I have just finished Final Fantasy XIII. I know this is interesting information for you (don’t worry, this gets better in a minute). What is even more interesting is that there are some people out there who have finished it, but haven’t finished with it. They have completed the story, maxed out their characters, and now spend their days running around Gran Pulse ‘farming’ adamantoises, trying to get ultimate weapons for their characters, to collect every available item, to max out their gil collection. What I would like to know is: why?

If Final Fantasy XIII was real, the characters would go on with their lives after beating the final boss. In fact, we got a cutscene showing this exact thing. Why are gamers incapable of following their example? Why must they reload the game (which deposits you in a spot just prior to the final battle for some reason) and go on a big, story-free collection spree, maxing out their characters (using a new level of customisation ONLY AVAILABLE AFTER COMPLETING THE STORY)? Assuming there’s some endgame at play in the gamer’s mind, the only benefit would be an easier ‘final’ battle... which you managed to beat with lesser characters and equipment anyway... WHERE’S THE LOGIC?!

It’s a temporal nightmare. It’s like the characters are stuck in freaking Groundhog Day, destined to live in a time period before they saved the world (come on, it’s a FF game, that’s not a spoiler).

FFXIII isn’t the only culprit of course. Any game that lets you play in the world after completing the story is guilty of this. And you KNOW which games they are, even before you pick them up. This in effect generates a certain expectation for the conclusion of the story, an inbuilt spoiler – the characters survive, the world survives, and things will pretty much be as they were, so you can keep playing.

(As a side note, endings that contradict this expectation are particularly egregious, such as in FFXIII, which completely undermines the - SPOILER - wonderfully moving sacrifice at the end of the story by letting you continue to control your old team)

You know when you play the Saboteur that the Nazis will still be in Paris when the story ends, just so that you can keep killing them and whore your time for gamerscore. You know when you play just about any RPG that when you’ve worked through the story and saved the world, that your characters are still going to be stuck in monster-ridden environments, just so you can chase that extra-special sword that you really should no longer need. And why does Shepard need to complete side-quests after defeating the Collectors?

It makes even less sense in games like RDR where (spoiler) the after-game takes place something like 10 years later, BUT YOU RETAIN ALL THE COLLECTABLES THAT YOU HAD PRIOR TO COMPLETING THE STORYLINE. What gives? Did Marston Jr really do nothing for ten years but carry around Marston’s old crap in his swag?
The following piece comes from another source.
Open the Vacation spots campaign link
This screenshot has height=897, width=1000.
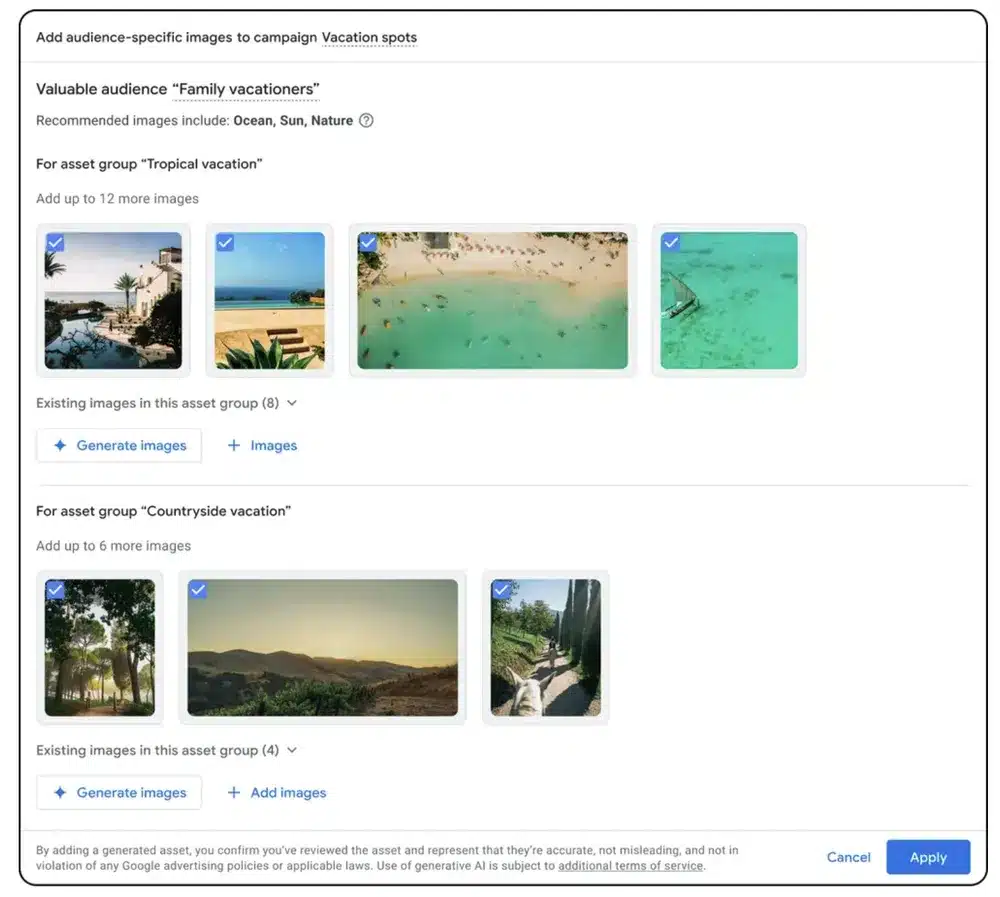click(369, 36)
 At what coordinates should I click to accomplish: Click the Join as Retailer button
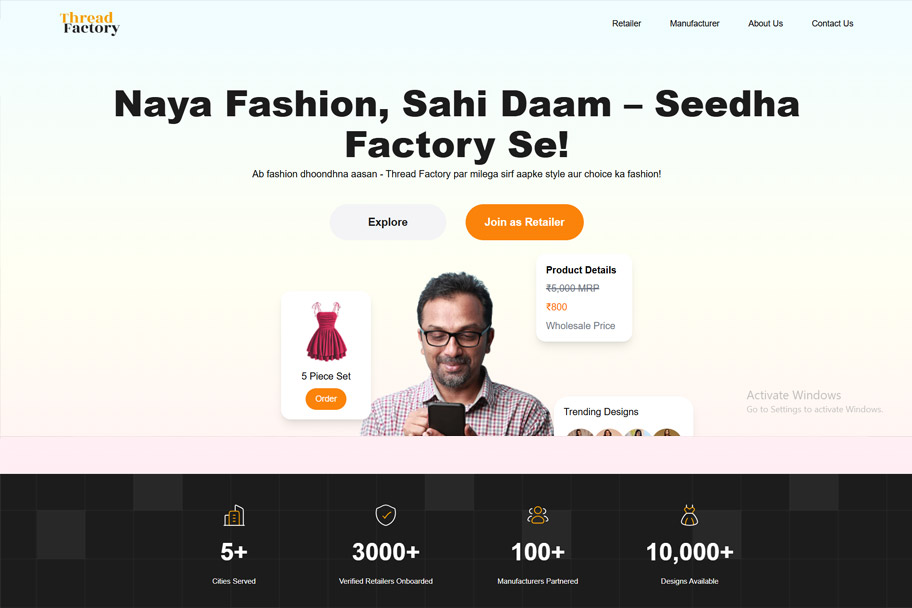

So, developers, I know you have a fine line to tread between creating a game with little or no replay value, and a game so freaking addictive that when the sequel comes along, we’re still glued to the first one, drool drying on our emaciating chins. But give us endgames that make sense. I can live with bonuses attached to replays (MGS, Dead Space, etc) because the endings of those games weren’t sacrificed for this... but PLEASE PLEASE PLEASE don’t ruin your wonderful game’s ending just to give us a story-free environment with endless, monotonous (and now completely pointless) grinding.

If I wanted that, I would have played World of Warcraft.

And, gamers, stop encouraging them. It makes no sense to keep playing after the story ends, and you know it.

Sincerely, A story-loving gamer


    Dude, you need to play Dragon Quest IX on NDS, it actually makes sense that you would continue doing the things you were doing because it is written that way!

    So there you go, a game exists that fits your criteria. AND IT LOST TO ANGRY BIRDS FOR PORTABLE OF THE YEAR RIGHT HERE ON KOTAKU!

      It made sense to some degree in San Andreas and Vice City too, because those characters would want to continue to build their criminal empires.

      It doesn't really make sense in FFXIII where the characters' stories all have an 'ending,' or in GTAIV, because there's no way to interact with the world other than destroying it (i.e. no assets, etc), or in RDR, because it's just aimless wandering when your character actually owns a farm that presumably he should be working on.

      Re: DQIX, alas, I has no got portable hardware. :(

    You know, that was the only thing I really hated about FFXIII...having to wait until after you complete the game to gain access to all of your characters' abilities. What's the point when you've already finished the game?
    I love running around FF worlds defeating all the extra mega-bosses and leveling everyone to the utmost, but only if the payoff is getting to laugh at the final boss as I crush him like an ant and experience the end movie.

    I think end game material is a strange beast. If you're playing the game for the story, it can be pretty odd seeing the characters stuck in a Groundhog day loop, like you mentioned.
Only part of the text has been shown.